_WHAT IS REQUIRED_
Exclude the pictures, then restate exactly each line of the data below from the first through the line containing "This screenshot has height=482, width=1061.".

(Stored items)

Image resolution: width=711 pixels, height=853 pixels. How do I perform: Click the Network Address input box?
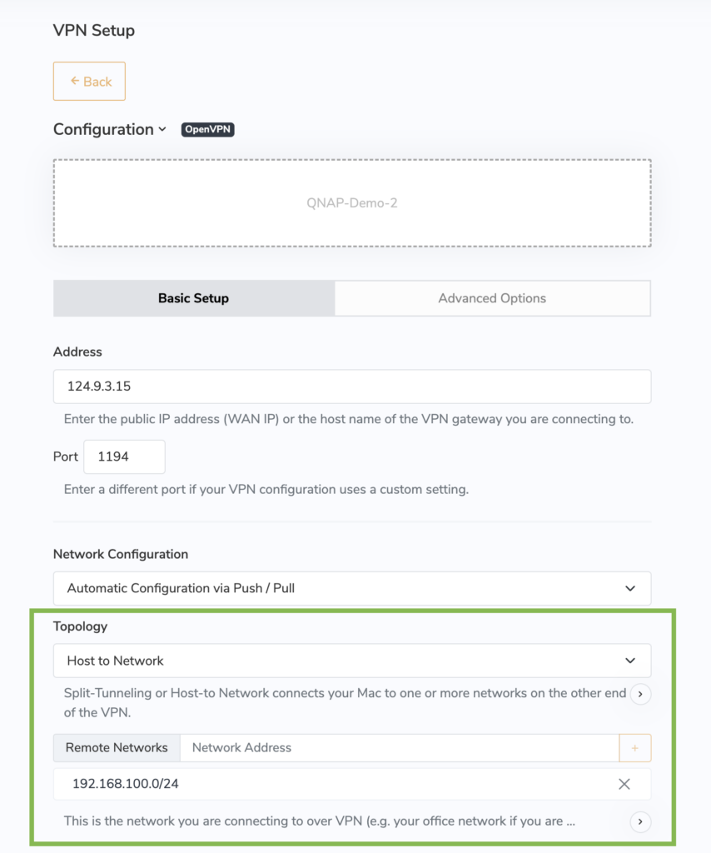point(375,748)
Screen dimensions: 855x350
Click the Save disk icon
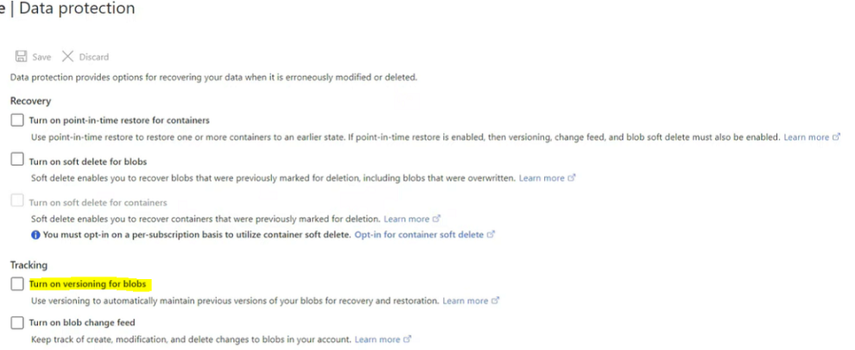pyautogui.click(x=21, y=57)
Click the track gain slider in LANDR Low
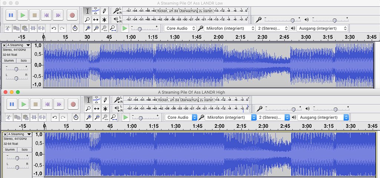 16,69
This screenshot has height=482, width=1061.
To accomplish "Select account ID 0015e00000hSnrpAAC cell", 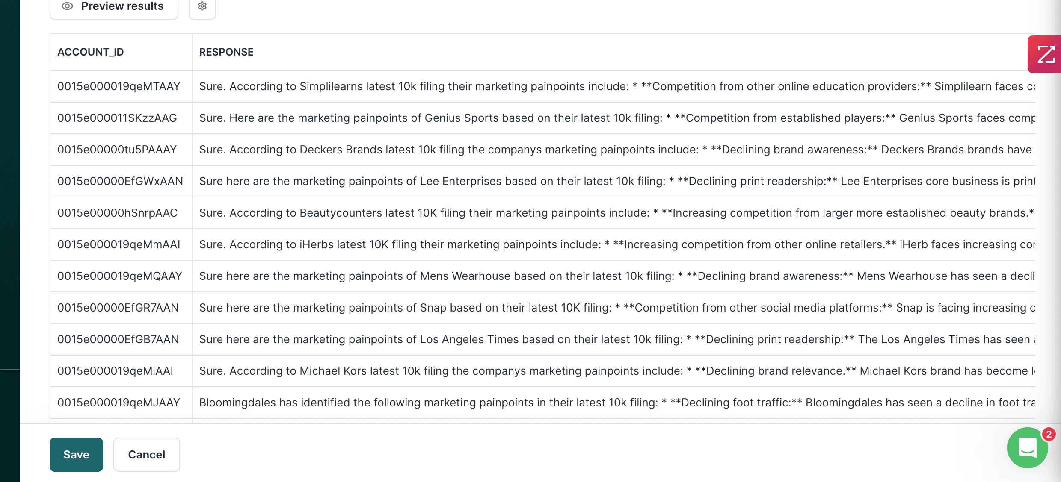I will point(118,213).
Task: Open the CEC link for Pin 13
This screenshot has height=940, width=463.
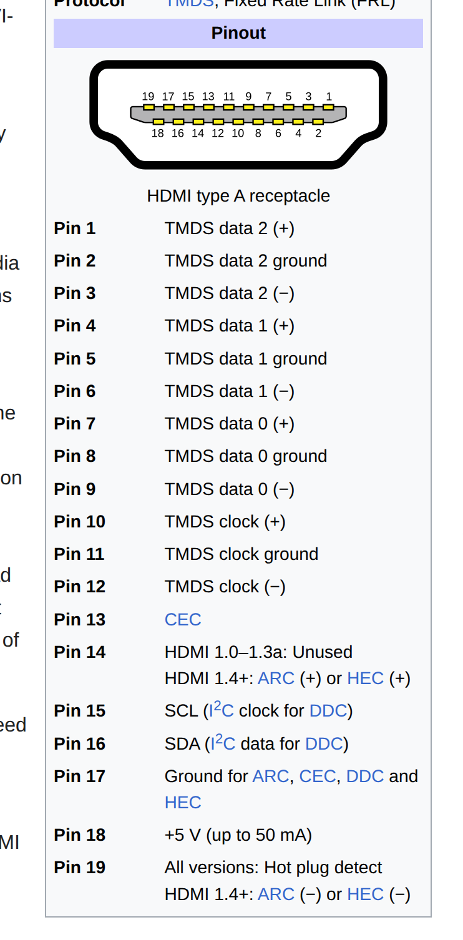Action: pos(183,619)

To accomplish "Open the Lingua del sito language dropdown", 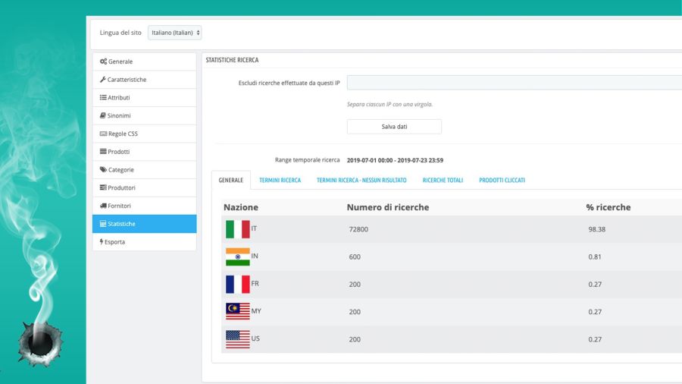I will (x=174, y=33).
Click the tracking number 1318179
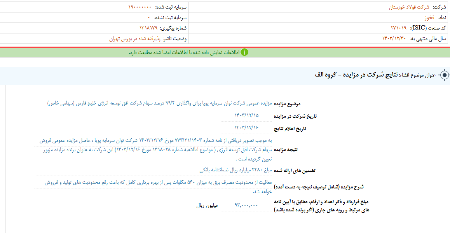450x237 pixels. [x=148, y=28]

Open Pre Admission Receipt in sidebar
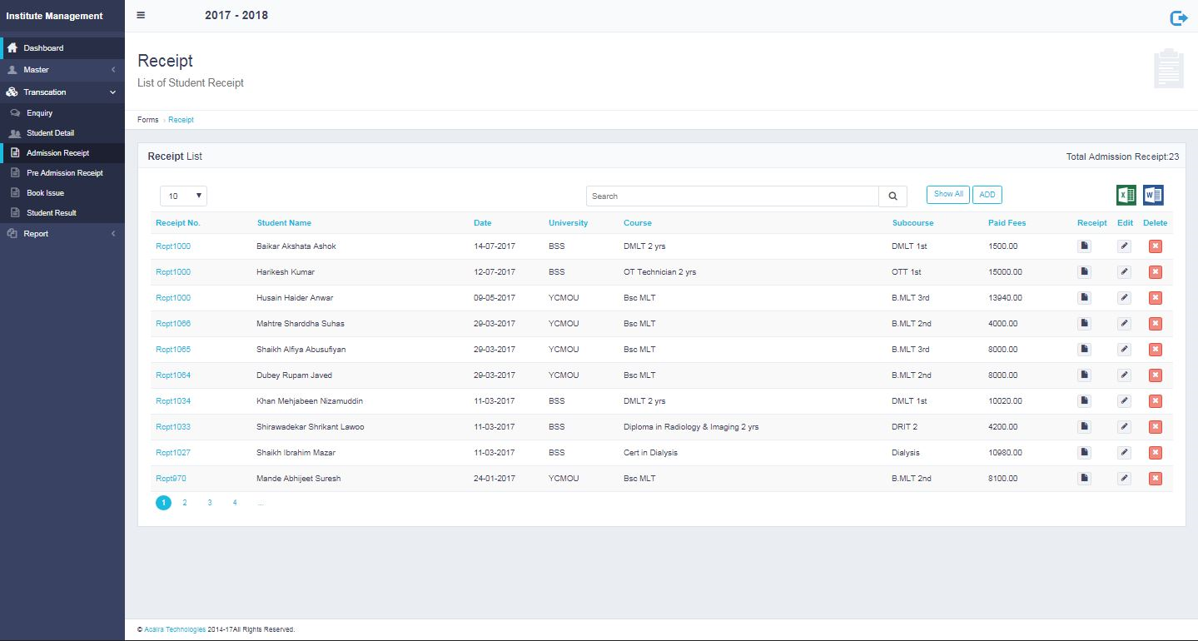(x=65, y=173)
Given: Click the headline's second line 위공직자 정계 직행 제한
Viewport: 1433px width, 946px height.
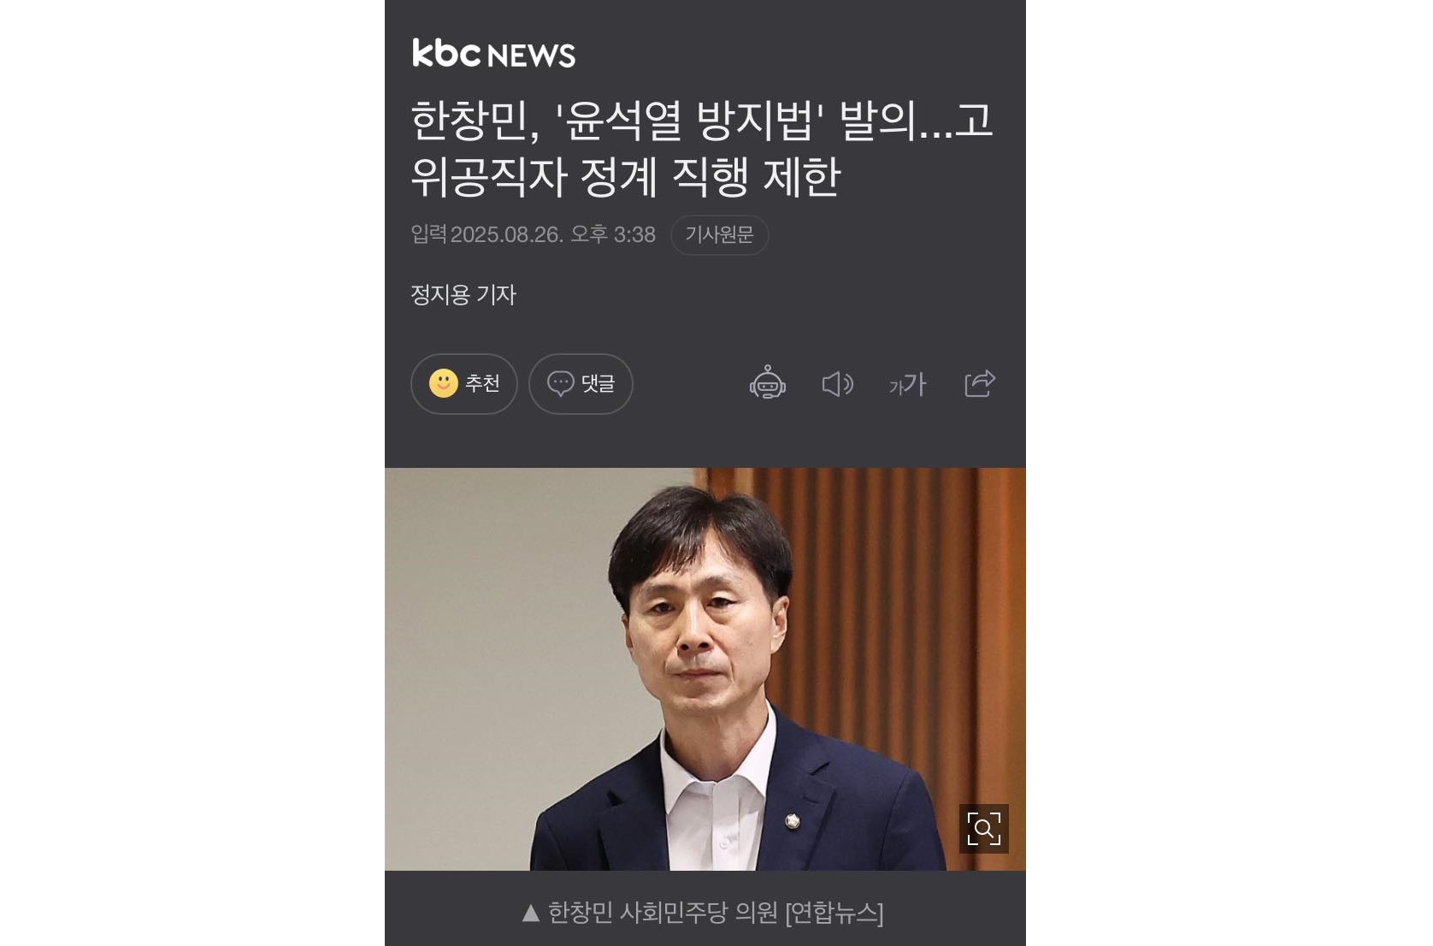Looking at the screenshot, I should click(626, 177).

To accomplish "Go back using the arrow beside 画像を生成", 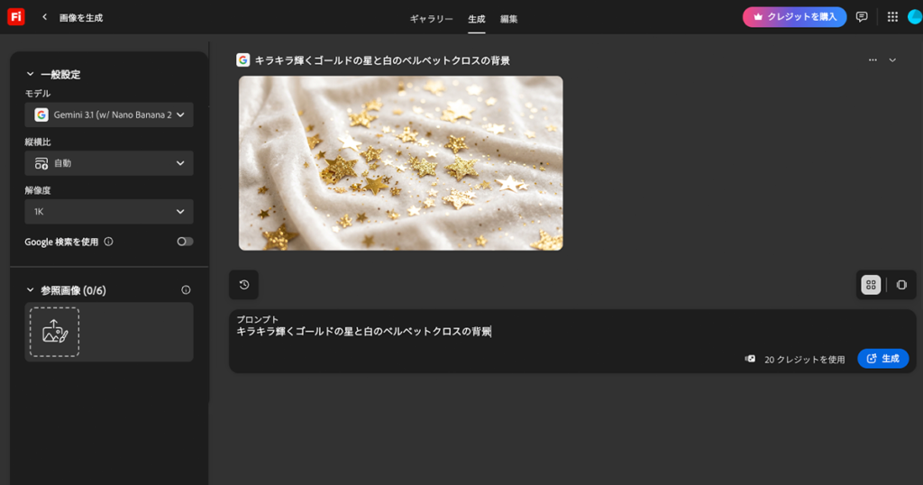I will pos(44,17).
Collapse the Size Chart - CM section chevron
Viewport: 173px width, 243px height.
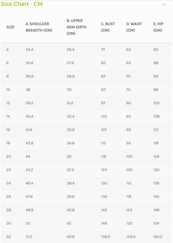[164, 5]
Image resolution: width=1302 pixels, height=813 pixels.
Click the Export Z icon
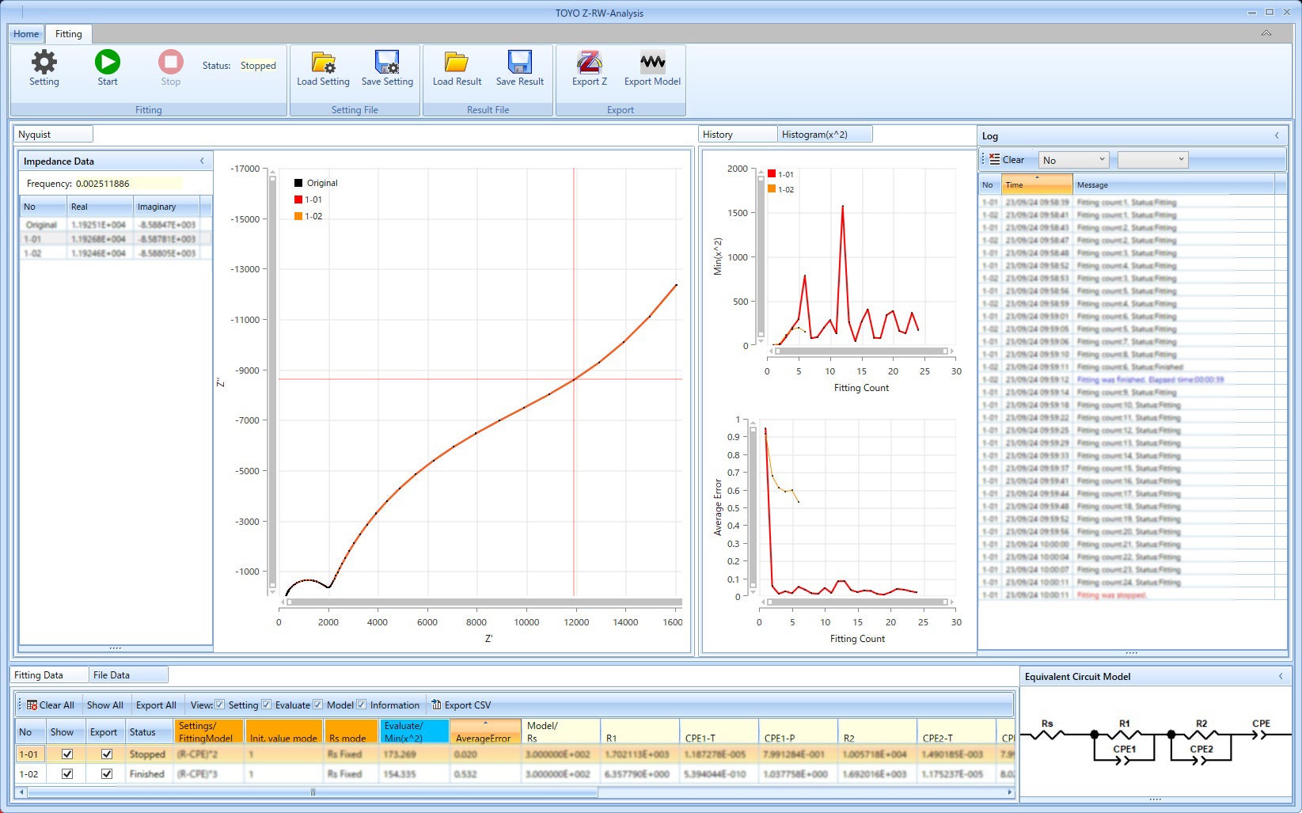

_SOLVED PROBLEM_
Image resolution: width=711 pixels, height=853 pixels. How do I perform: Click the Network Address input box?
point(375,748)
Screen dimensions: 855x350
Click the Save disk icon
pyautogui.click(x=21, y=57)
Click the track gain slider in LANDR Low
 16,69
This screenshot has height=482, width=1061.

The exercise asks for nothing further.